━━━ Given data ━━━

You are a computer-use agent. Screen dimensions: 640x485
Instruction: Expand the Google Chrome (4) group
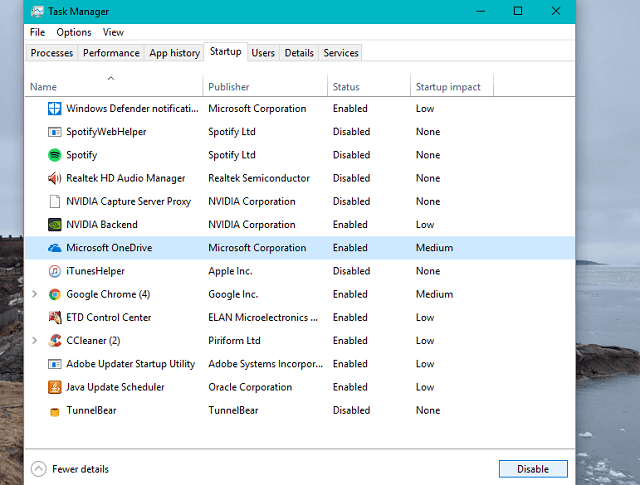point(36,294)
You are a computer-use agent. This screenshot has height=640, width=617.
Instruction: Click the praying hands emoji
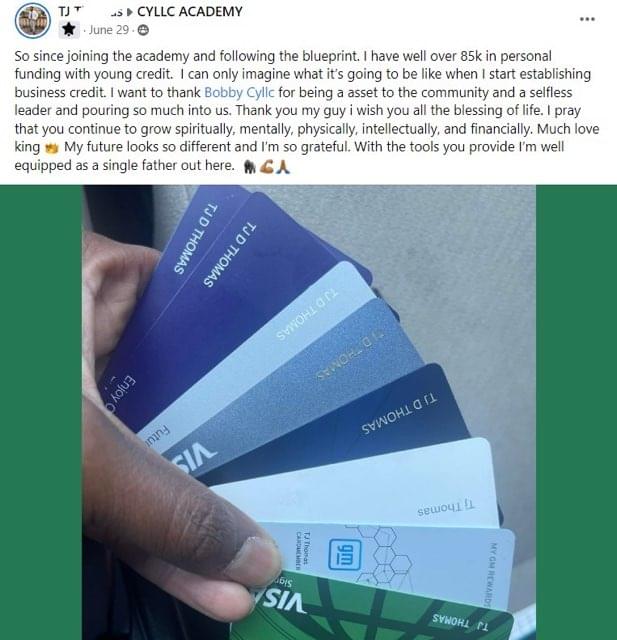283,167
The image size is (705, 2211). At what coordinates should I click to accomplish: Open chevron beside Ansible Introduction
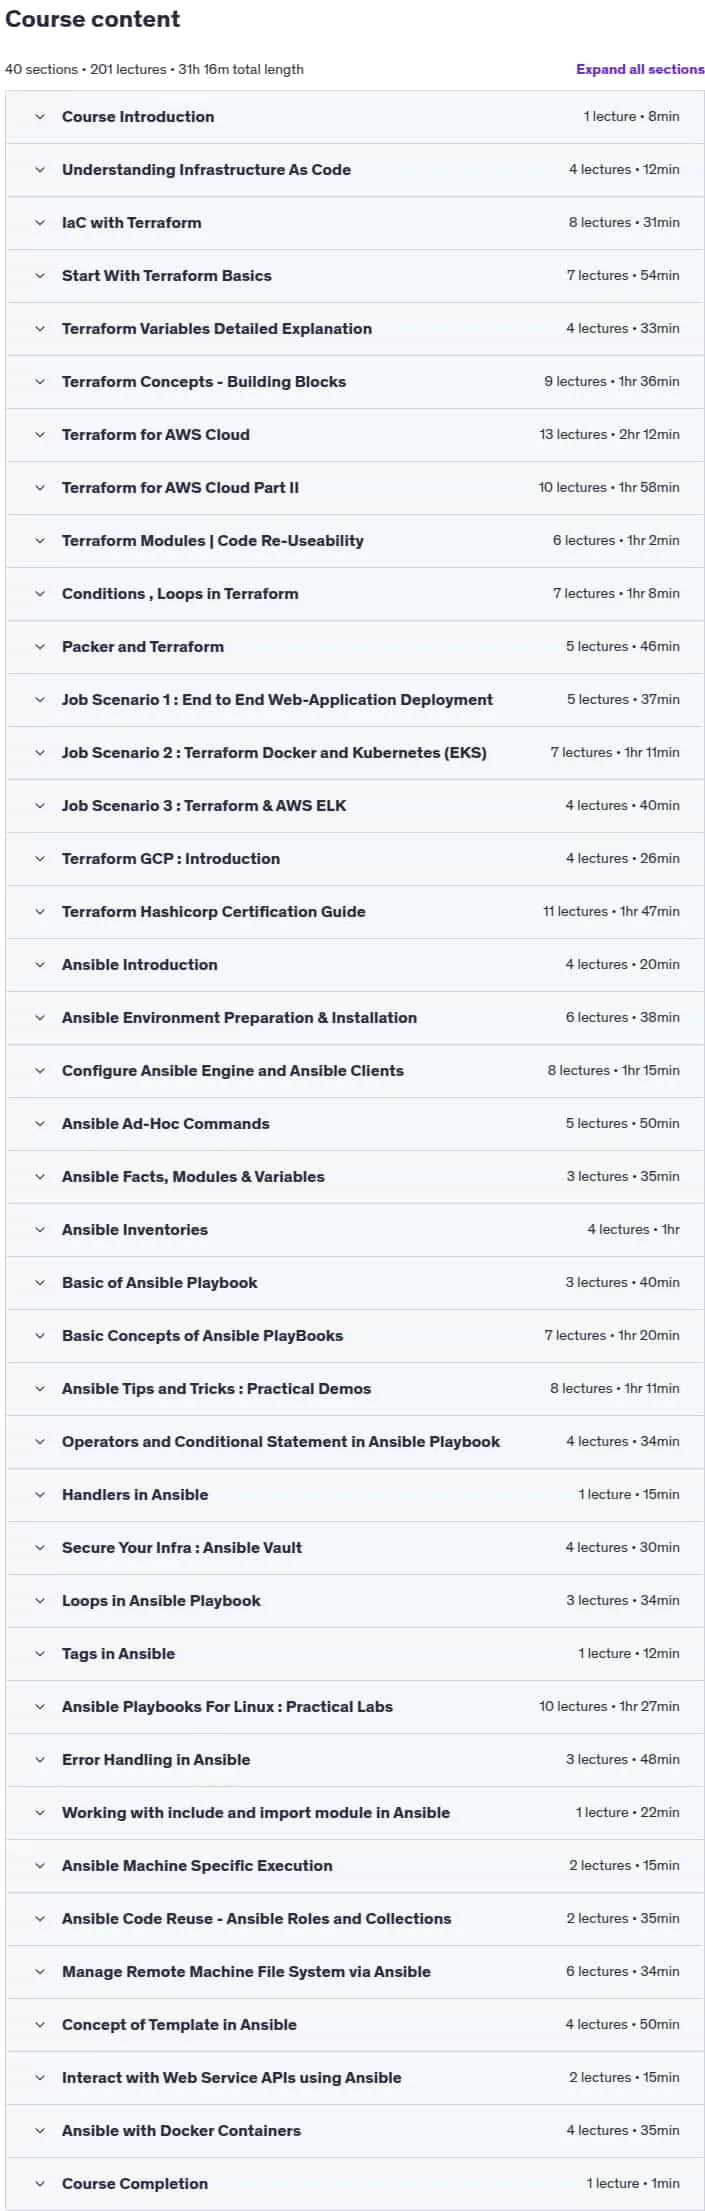tap(40, 965)
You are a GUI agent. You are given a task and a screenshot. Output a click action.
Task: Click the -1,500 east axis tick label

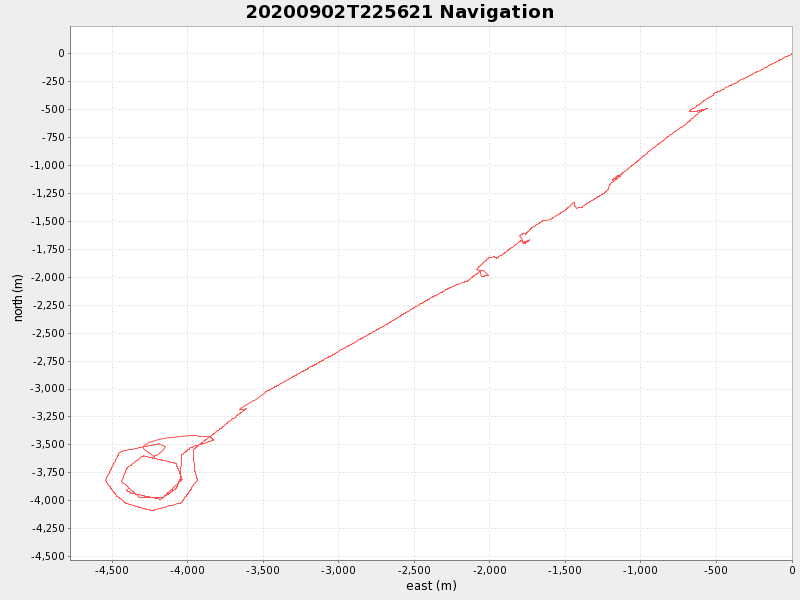click(565, 571)
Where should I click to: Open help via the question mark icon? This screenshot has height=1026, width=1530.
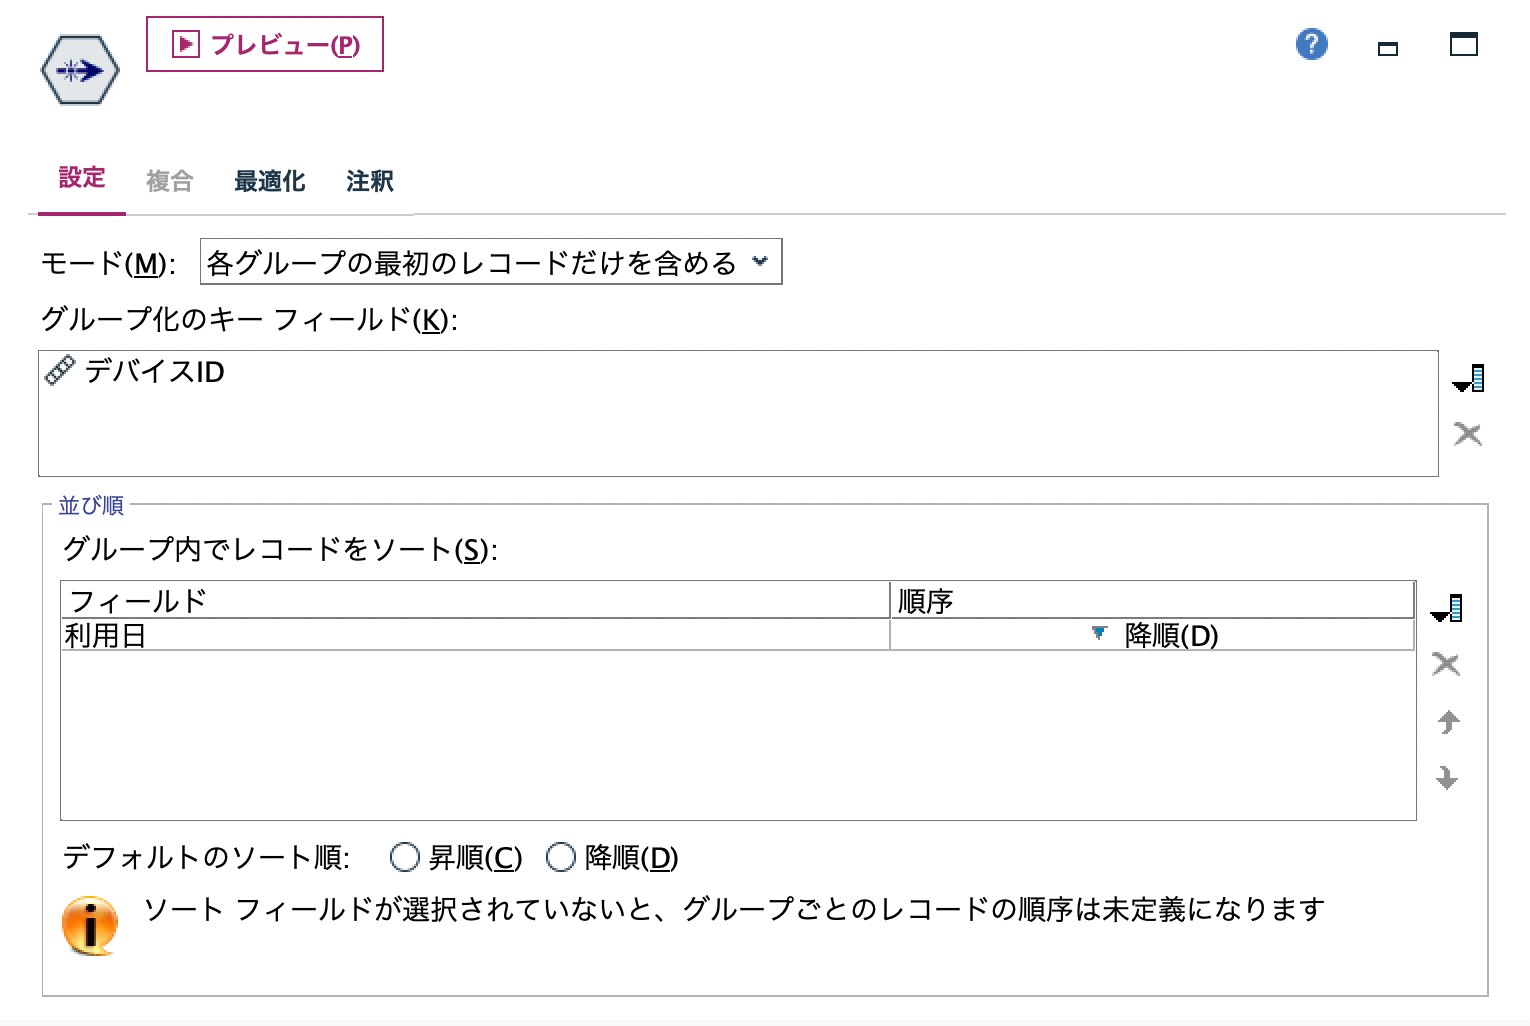tap(1311, 44)
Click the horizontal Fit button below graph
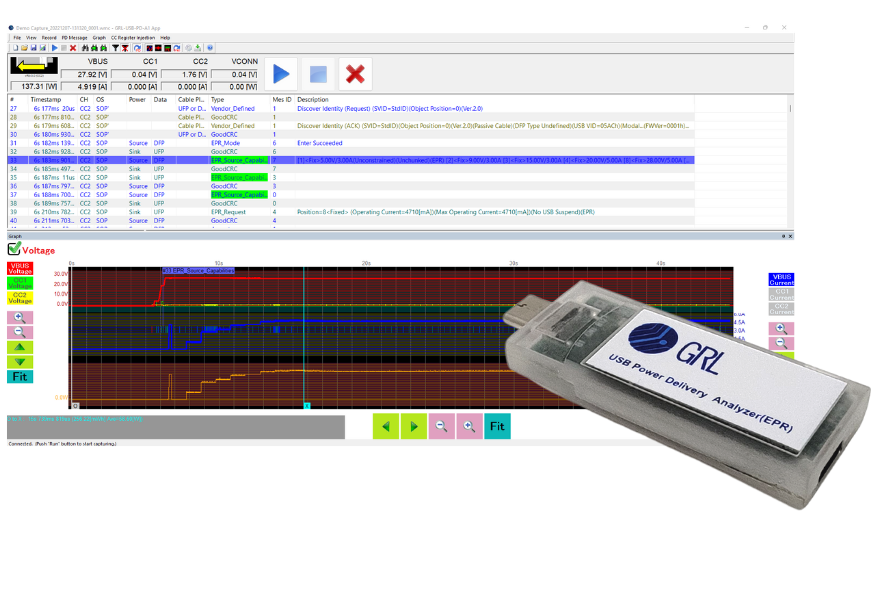Screen dimensions: 875x600 tap(497, 427)
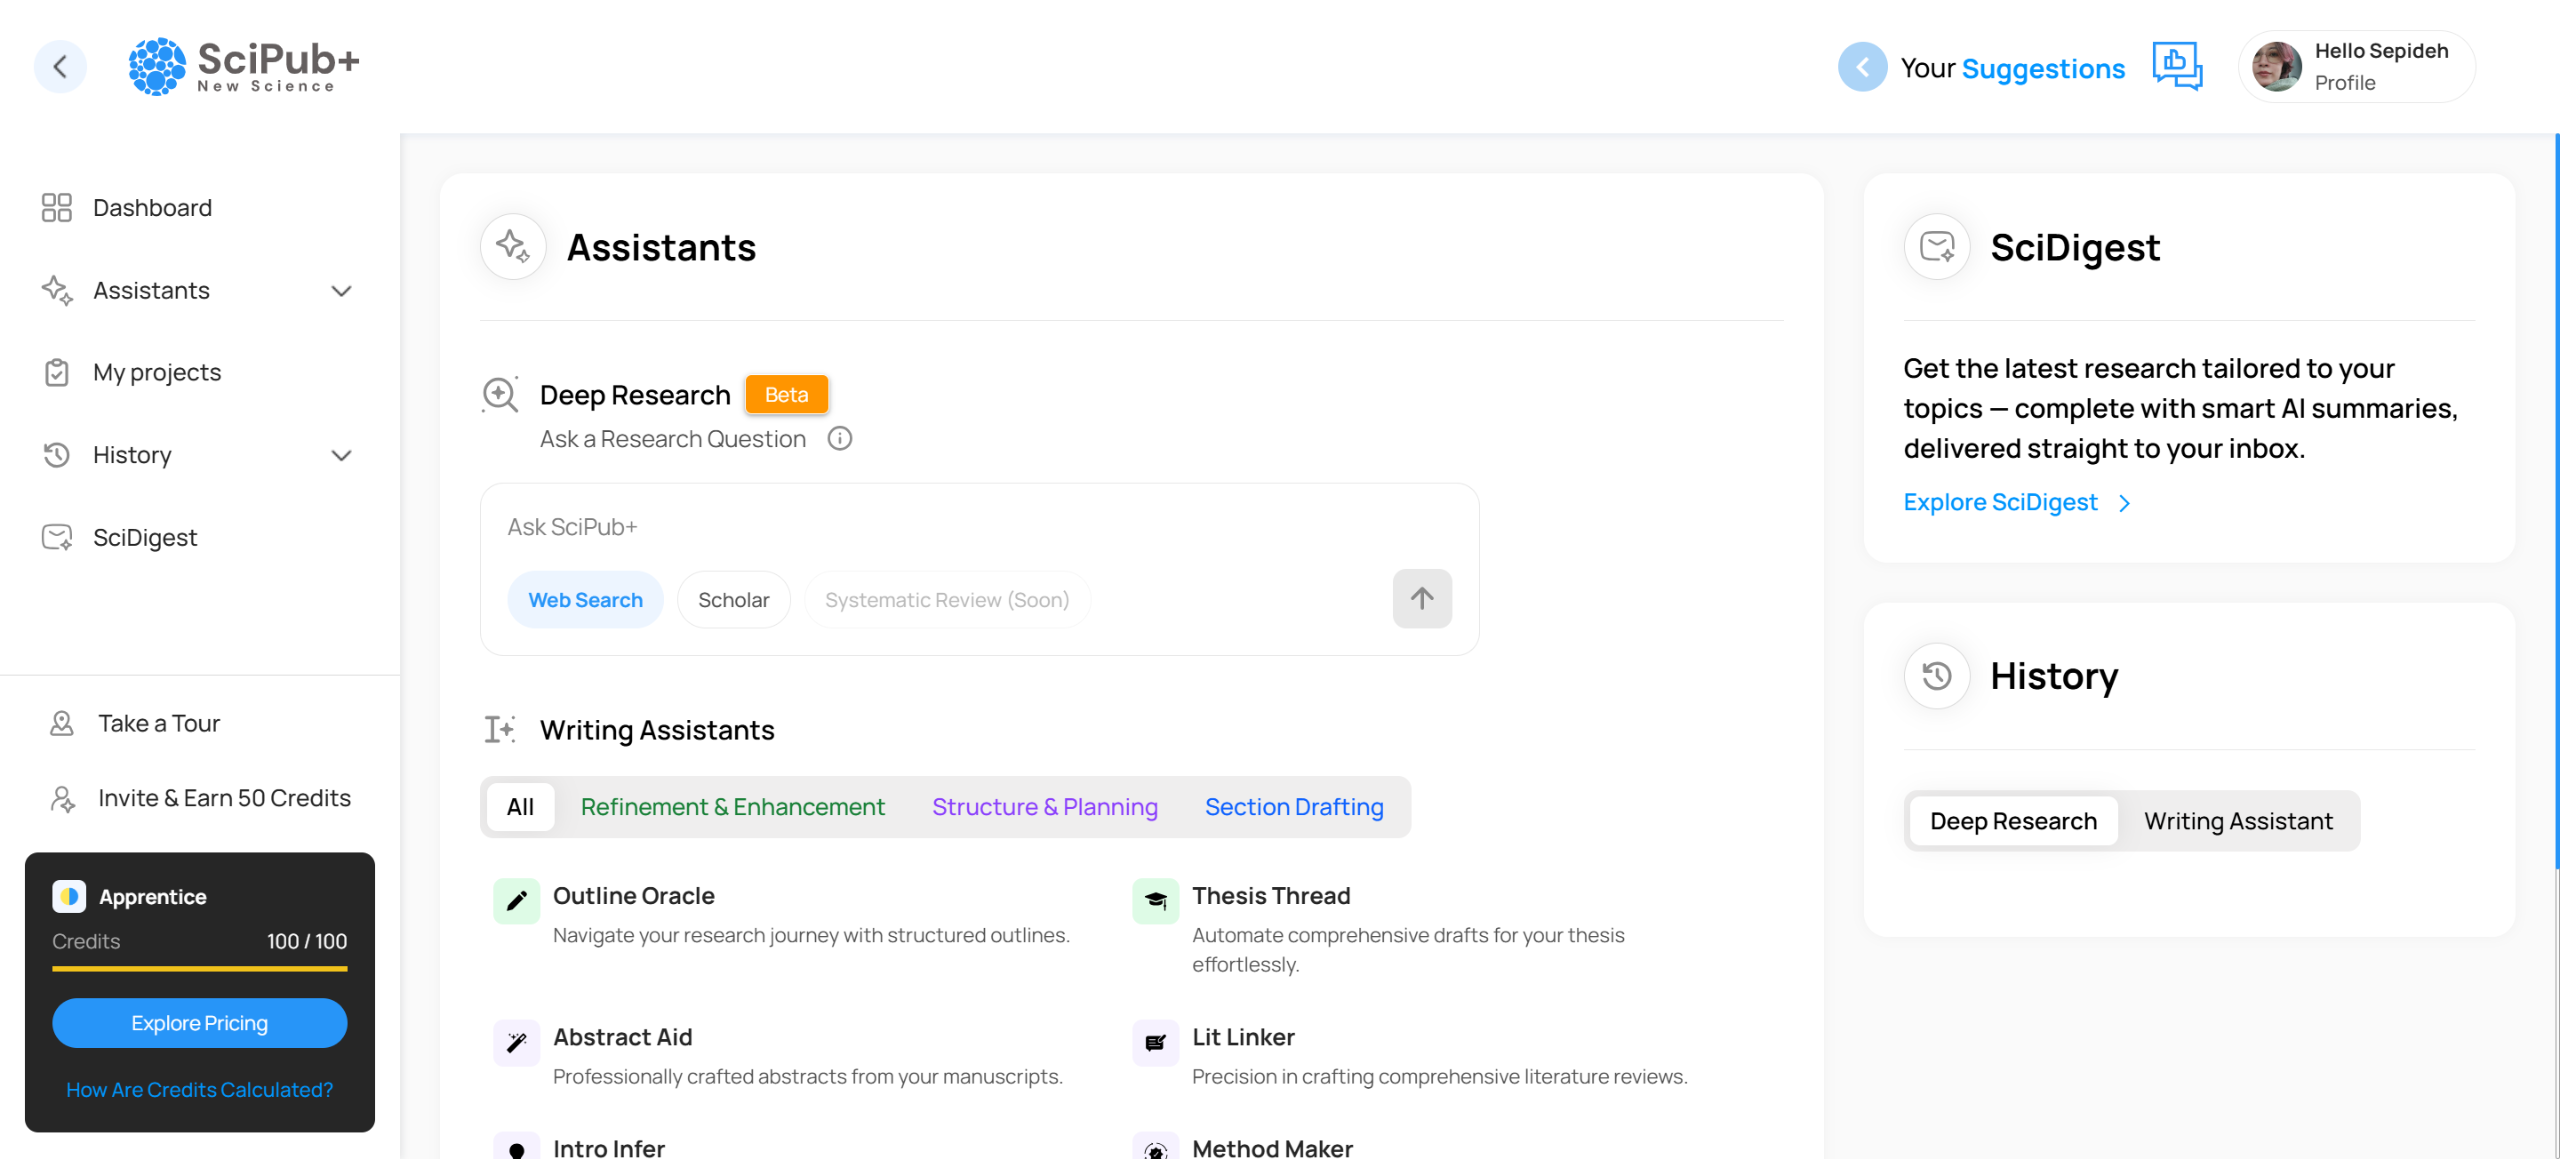Open Abstract Aid magic wand icon

click(x=516, y=1042)
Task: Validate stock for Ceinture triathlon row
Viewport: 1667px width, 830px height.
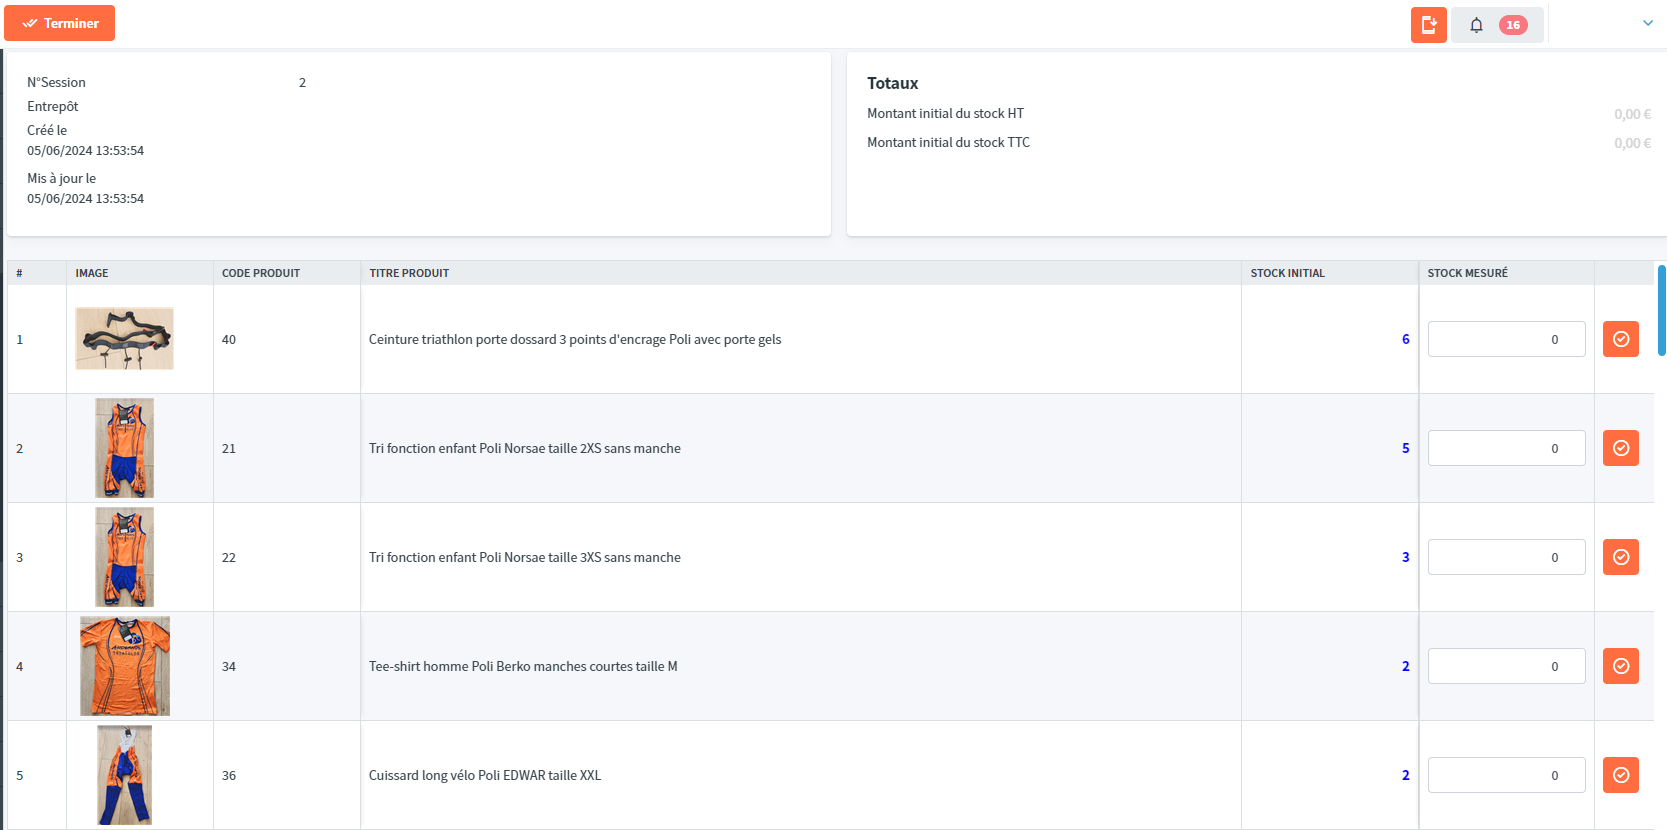Action: pyautogui.click(x=1620, y=339)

━━━

_Direction:_ Copy all of the data above line for line, with no changes, and leave out the pictures.

_The result:_
You are a computer-use agent. Screen dimensions: 640x485
Instruction: Expand the Google Chrome (4) group
point(36,294)
You are a computer-use agent. This screenshot has height=640, width=617.
Instruction: Click the praying hands emoji
283,167
The image size is (705, 2211). At what coordinates should I click to accomplish: Open chevron beside Ansible Introduction
tap(40, 965)
You are a GUI agent. You are given a task and a screenshot. Output a click action.
Task: Click the -1,500 east axis tick label

click(565, 571)
Where should I click to: Open help via the question mark icon? This screenshot has height=1026, width=1530.
tap(1311, 44)
Click the horizontal Fit button below graph
Screen dimensions: 875x600 tap(497, 427)
Open Abstract Aid magic wand icon

click(x=516, y=1042)
Task: Validate stock for Ceinture triathlon row
Viewport: 1667px width, 830px height.
Action: pyautogui.click(x=1620, y=339)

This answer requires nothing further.